At least 50 foreign-owned companies, most of them South African, presented their “indigenisation” plans before the Easter holidays, in line with a harsh new deadline imposed by the Zimbabwean government.

The government set the April 1 deadline for all foreign-owned companies to start paying a 10% empowerment levy – or close shop.


Indigenisation Minister Patrick Zhuwao told journalists that the levy was part of measures to raise internal capital to fund the indigenisation programme and would be distributed through community share ownership trusts.

Companies such as mining magnet Mzi Khumalo’s Metallon Gold have already complied.

“We have an approved plan which we have started working on. The act says the plan can be implemented in five years, so that is what we are doing,” said Metallon Gold spokesman Senzo Nsimbi.

Merchant Bank of Central Africa,owned by Nedbank, last week sold shares to its employees through an employee share ownership scheme.

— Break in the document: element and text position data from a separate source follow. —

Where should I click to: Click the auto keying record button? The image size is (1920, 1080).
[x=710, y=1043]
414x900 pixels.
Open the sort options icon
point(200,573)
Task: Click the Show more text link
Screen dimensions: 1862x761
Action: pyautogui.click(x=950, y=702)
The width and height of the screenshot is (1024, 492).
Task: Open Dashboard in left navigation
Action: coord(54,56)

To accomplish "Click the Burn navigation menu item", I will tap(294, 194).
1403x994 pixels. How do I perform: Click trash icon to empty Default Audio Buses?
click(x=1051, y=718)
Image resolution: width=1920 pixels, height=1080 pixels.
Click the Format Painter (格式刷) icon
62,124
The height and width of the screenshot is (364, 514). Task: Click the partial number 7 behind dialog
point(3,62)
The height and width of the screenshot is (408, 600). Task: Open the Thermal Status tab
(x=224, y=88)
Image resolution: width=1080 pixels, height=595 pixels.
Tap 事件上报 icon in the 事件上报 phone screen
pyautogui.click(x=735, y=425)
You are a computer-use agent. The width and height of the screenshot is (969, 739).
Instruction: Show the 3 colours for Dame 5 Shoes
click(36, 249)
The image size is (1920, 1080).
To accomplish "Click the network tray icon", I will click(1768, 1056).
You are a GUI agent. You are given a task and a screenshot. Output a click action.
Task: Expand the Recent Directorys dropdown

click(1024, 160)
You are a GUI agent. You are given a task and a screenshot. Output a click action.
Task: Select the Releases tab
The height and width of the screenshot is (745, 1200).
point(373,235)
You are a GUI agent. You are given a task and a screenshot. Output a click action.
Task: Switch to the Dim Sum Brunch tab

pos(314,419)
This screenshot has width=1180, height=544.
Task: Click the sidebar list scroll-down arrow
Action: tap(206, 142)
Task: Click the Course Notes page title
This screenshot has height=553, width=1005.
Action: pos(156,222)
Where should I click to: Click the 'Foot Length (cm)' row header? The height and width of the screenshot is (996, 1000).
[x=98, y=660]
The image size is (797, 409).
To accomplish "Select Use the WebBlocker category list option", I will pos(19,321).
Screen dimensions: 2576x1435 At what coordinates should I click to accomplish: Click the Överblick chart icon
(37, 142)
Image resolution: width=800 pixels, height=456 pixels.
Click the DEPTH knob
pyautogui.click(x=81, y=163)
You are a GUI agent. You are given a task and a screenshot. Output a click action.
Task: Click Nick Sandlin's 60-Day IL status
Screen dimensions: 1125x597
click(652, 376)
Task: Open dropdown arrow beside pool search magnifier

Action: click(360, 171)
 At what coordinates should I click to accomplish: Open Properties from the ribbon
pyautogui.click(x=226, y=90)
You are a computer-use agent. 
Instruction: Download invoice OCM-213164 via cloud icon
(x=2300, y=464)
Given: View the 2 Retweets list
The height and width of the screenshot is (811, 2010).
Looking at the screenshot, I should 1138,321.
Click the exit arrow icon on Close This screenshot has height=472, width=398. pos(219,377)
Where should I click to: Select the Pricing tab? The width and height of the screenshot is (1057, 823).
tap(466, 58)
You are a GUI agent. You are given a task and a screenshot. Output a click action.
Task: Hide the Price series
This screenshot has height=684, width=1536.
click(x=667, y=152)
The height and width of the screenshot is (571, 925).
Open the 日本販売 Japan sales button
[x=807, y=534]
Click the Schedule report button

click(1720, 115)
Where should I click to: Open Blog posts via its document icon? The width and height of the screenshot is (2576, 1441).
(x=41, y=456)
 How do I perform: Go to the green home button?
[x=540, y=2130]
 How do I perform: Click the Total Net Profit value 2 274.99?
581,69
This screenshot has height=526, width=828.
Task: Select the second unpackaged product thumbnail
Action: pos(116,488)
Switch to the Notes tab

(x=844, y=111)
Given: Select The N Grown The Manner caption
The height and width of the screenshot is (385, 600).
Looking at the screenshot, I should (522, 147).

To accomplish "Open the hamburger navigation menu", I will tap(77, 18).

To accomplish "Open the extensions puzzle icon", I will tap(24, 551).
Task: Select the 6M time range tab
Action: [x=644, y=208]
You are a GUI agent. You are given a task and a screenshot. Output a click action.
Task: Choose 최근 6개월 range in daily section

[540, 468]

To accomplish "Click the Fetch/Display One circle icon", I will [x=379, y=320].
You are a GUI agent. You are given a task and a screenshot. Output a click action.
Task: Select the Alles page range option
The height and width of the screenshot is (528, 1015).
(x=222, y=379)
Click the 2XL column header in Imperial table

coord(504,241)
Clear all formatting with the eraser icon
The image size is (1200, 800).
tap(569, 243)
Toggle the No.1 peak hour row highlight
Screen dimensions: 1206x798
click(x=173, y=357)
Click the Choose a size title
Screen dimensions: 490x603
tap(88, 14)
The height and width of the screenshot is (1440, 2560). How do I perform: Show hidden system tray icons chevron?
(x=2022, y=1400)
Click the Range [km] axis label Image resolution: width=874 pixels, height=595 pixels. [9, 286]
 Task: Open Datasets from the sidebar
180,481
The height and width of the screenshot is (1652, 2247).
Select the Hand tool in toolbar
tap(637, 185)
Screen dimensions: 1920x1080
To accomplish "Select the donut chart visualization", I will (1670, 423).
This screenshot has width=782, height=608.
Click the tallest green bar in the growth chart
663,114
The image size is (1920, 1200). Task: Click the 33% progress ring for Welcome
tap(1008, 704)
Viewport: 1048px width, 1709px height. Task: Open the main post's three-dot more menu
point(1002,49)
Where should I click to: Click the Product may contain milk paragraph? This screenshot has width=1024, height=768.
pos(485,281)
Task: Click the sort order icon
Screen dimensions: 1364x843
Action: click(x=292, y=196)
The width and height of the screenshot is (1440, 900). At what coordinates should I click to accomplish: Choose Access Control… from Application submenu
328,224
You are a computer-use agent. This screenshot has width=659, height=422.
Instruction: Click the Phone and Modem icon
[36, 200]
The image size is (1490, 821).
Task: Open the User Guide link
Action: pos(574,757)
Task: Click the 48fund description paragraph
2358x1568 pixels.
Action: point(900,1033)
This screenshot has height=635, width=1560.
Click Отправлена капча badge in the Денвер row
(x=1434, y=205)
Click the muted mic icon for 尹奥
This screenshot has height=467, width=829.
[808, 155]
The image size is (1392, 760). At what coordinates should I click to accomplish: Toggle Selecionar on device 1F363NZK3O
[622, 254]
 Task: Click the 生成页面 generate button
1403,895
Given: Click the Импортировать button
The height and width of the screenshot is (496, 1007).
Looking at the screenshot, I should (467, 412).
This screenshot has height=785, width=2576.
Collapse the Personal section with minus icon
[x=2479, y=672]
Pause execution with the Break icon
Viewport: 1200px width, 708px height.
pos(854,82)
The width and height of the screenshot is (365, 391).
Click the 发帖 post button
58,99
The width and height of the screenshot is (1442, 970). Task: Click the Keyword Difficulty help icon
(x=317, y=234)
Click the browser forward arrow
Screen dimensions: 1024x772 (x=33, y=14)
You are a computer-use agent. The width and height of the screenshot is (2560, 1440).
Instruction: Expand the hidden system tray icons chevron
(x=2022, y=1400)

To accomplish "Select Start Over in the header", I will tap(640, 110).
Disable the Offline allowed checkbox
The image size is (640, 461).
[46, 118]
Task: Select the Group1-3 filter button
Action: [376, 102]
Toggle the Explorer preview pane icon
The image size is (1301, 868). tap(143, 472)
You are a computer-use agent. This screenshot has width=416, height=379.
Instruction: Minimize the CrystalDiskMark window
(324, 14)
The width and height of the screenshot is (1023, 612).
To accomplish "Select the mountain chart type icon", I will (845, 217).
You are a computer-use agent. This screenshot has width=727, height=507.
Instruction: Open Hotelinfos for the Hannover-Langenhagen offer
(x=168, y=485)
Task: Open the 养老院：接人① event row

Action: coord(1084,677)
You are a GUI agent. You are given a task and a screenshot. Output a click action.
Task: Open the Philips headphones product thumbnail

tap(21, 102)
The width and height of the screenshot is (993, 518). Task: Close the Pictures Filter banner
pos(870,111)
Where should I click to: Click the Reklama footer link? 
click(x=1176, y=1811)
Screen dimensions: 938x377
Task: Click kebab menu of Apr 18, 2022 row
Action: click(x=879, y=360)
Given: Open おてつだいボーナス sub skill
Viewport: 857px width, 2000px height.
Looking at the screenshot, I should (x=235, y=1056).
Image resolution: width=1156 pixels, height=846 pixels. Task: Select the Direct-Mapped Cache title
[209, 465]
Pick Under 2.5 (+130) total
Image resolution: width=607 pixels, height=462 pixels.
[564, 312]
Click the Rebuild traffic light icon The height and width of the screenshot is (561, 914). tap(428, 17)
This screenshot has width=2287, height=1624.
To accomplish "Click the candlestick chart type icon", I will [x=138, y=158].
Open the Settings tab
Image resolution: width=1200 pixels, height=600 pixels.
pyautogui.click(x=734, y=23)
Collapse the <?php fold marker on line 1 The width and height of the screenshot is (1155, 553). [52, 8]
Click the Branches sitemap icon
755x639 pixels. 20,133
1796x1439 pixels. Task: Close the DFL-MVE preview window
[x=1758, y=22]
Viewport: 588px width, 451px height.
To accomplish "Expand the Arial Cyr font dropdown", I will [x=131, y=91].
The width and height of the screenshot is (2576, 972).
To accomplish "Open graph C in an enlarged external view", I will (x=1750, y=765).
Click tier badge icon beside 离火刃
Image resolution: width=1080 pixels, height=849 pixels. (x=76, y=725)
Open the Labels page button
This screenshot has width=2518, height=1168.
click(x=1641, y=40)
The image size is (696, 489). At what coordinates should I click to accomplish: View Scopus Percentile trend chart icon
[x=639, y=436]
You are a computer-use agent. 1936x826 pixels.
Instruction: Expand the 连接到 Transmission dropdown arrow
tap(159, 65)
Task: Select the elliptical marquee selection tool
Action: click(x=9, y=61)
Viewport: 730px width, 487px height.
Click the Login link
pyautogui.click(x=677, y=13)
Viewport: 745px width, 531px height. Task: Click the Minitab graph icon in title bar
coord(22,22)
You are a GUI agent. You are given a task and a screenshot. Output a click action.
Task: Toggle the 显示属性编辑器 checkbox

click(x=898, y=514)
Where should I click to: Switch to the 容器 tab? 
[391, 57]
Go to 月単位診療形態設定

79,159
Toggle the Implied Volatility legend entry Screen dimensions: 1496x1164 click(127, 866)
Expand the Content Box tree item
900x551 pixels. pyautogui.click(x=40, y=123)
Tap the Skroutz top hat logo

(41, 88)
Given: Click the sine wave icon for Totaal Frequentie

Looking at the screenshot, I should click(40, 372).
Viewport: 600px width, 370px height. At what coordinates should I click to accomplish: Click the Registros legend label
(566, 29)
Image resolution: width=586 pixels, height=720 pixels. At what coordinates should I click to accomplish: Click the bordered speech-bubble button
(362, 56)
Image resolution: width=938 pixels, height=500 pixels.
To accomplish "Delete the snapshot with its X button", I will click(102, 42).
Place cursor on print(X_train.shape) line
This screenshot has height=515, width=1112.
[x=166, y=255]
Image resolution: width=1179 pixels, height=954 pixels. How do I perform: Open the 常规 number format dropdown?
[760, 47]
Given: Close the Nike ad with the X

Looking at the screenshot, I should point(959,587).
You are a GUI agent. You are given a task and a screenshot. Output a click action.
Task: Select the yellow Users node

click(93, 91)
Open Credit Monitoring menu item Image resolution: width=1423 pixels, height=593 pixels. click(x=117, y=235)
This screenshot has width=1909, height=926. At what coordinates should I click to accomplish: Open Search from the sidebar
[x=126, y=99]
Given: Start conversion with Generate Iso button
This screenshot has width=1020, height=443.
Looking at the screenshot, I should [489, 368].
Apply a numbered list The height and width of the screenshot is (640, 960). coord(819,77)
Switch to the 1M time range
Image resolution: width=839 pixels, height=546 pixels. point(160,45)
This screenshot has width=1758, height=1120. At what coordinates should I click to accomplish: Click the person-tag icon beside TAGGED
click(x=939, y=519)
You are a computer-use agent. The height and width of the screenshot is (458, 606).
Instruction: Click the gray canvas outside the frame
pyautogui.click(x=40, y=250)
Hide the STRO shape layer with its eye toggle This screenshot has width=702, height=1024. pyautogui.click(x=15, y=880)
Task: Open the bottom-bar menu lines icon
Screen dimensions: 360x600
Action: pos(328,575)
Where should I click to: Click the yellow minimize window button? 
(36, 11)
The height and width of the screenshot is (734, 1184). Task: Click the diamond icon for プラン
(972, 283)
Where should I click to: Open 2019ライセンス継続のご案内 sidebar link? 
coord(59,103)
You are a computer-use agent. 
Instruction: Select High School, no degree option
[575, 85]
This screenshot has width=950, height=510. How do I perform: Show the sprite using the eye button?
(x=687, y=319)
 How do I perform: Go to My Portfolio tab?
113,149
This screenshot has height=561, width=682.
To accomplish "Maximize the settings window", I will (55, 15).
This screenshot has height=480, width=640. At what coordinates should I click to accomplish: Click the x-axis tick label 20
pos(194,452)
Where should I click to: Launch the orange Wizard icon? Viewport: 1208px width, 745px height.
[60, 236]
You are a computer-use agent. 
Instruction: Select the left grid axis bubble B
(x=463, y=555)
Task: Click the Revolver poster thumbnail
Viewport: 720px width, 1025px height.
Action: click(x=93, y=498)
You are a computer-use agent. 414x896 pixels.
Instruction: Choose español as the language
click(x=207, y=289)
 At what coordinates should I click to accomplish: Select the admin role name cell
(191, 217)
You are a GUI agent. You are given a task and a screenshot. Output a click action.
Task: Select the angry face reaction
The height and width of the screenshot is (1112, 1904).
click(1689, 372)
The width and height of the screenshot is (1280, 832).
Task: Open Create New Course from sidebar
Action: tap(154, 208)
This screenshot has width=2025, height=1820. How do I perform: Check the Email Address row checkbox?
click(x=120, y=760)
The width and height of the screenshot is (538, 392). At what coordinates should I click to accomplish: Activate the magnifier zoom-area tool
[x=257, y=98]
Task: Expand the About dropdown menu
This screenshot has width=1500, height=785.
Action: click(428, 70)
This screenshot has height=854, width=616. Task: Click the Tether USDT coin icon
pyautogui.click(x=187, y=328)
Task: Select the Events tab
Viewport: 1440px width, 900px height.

British American Tobacco ceded majority ownership to Zimbabweans recently.

“Indigenous Zimbabweans now constitute more than 51% of the company’s share register,” said the company’s managing director, Lovemore Manatsa.

Pick n Pay is compliant since it bought 49% of Zimbabwe’s Thomas Meikles supermarkets.

Many companies approached by The Times chose to keep their indigenisation plans private.

Sources said this could be because the companies were working on pleading with the government for leniency, or for more time.

Economists said the hard-line stance taken by the government could seriously detract from Zimbabwe’s efforts to lure foreign investors.

They said the indigenisation law was at odds with the Ministry of Finance’s attempts to attract foreign direct investment.